EXTRACT TO READ:
________________
The paradise of providence. That’s how I felt about Puglia in Spring. So fertile for its dry, hot climate. So uplifting with its masseria, the whitewashed farmhouses with their singular but solid shapes and spacious courtyards.
I had left the cold British spring to experience instantly its warm summer equivalent. It was so engaging and life-enhancing and my senses were alive to the many stimuli of smells, sights, sounds and sensations of the masserias. The atmosphere reminded me strongly of the sensuous film “I Am Love” starring Tilda Swinton. Fields of poppies, daisies and yellow camomile flowers danced in stunning meadows beside ancient olive trees whose distinctive twisted trunks resembled individual sculptures. Swallows and butterflies flitted; bees buzzed through dappled courtyards and the cacti and fig trees were bearing fruit.
I stayed first at Masseria Le Carrube. It’s the passionate project and personal philosophy of Valentina De Luca and her cousin. Four years ago it was a run-down farmhouse but now there are 19 guest rooms, a dining room featuring an olive press which once was pulled in a circle by a horse and the ‘sala mangiatoia’, the room that was the former feeder for the horses complete with its original trough. All very life-enhancing and sensually stimulating.
________________
COLLECTED MATERIAL:

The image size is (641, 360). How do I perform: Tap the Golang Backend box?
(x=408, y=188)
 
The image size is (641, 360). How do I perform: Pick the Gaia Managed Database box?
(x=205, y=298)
________________
TASK: Write the next part of the travel piece about spring in Puglia, picking up after its final sentence.

RESULT:
A stay of five days in Puglia was long enough for me to visit many of the local attractions and historic towns. On reaching Ostuni, ‘the white city’, from the west her citadel has a dramatic precipice straight down from its whitewashed walls. The town is typical of the Mediterranean with gesticular, animated spirits clapping hands and waving arms; laundry hanging out over the streets and narrow ancient passageways offering me a brief respite from the gorgeous heat while enticing me to meander on and on.
Next along is Alberobello with its greatest concentration of ‘trulli’ from their golden age of the 19th century. These white limestone conical dwellings with keystone vaults are whitewashed with many layers. They were constructed both as storehouses and temporary field shelters and also as permanent houses. Being built of small stones, they fit their narrow settings. Whitewashed symbols adorn some of their roofs, typically in the form of either a cross on a heart pierced by an arrow, representing Santa Maria Addolorata, ‘Our Lady of Sorrows’, or a circle with religious connotations.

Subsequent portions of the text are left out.